## Do this
Reproduce the lines of the listing below verbatim, from the line that contains "The height and width of the screenshot is (204, 272)." through the end of the listing, including both ends.

[Text and element pointing listing]
::::::::::

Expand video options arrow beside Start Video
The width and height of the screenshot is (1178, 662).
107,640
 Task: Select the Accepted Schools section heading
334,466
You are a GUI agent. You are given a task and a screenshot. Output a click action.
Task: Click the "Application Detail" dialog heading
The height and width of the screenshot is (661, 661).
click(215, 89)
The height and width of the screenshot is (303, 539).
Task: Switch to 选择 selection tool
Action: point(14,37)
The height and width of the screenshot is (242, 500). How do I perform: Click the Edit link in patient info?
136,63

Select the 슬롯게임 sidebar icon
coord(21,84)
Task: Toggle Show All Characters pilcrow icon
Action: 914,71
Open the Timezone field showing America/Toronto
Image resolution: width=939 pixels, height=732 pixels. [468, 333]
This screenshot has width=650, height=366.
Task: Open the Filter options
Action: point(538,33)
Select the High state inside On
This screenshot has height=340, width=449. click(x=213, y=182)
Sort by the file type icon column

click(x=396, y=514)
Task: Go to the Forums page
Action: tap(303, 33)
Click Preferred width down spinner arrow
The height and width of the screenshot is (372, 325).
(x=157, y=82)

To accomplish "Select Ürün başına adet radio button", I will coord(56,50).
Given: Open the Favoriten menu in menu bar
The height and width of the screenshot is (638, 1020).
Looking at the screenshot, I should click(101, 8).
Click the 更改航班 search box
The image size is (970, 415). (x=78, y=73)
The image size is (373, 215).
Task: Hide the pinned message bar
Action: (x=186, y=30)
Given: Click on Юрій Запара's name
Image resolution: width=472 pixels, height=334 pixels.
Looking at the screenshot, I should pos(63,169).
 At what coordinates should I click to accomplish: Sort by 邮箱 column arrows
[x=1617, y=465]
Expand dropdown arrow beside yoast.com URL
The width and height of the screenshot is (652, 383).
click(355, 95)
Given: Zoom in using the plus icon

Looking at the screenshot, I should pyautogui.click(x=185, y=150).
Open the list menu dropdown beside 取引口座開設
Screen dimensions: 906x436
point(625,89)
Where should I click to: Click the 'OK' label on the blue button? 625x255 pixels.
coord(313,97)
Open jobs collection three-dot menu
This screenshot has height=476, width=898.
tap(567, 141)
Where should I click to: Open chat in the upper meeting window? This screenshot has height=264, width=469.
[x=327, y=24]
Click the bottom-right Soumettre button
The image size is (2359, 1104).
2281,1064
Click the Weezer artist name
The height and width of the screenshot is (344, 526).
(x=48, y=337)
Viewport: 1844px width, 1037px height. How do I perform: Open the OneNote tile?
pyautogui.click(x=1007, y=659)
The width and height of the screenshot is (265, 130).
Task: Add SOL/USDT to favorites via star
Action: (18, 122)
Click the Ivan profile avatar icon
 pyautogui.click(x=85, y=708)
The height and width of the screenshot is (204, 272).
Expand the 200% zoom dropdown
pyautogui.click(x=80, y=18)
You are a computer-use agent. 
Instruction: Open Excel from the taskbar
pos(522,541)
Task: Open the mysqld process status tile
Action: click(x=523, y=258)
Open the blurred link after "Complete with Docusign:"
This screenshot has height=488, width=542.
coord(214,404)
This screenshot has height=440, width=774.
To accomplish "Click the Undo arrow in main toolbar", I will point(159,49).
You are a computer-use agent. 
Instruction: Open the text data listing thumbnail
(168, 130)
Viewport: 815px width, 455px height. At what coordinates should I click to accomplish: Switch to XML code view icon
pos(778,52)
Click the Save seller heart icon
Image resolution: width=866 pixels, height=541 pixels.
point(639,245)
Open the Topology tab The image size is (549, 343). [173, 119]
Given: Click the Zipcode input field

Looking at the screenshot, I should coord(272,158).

::::::::::

## Output for this exercise
The height and width of the screenshot is (204, 272).
Expand the 200% zoom dropdown
pyautogui.click(x=80, y=18)
You are a computer-use agent. 
Instruction: Open Excel from the taskbar
pos(522,541)
Task: Open the mysqld process status tile
Action: click(x=523, y=258)
Open the blurred link after "Complete with Docusign:"
This screenshot has height=488, width=542.
coord(214,404)
This screenshot has height=440, width=774.
To accomplish "Click the Undo arrow in main toolbar", I will point(159,49).
You are a computer-use agent. 
Instruction: Open the text data listing thumbnail
(168, 130)
Viewport: 815px width, 455px height. At what coordinates should I click to accomplish: Switch to XML code view icon
pos(778,52)
Click the Save seller heart icon
Image resolution: width=866 pixels, height=541 pixels.
point(639,245)
Open the Topology tab The image size is (549, 343). [173, 119]
Given: Click the Zipcode input field

Looking at the screenshot, I should coord(272,158).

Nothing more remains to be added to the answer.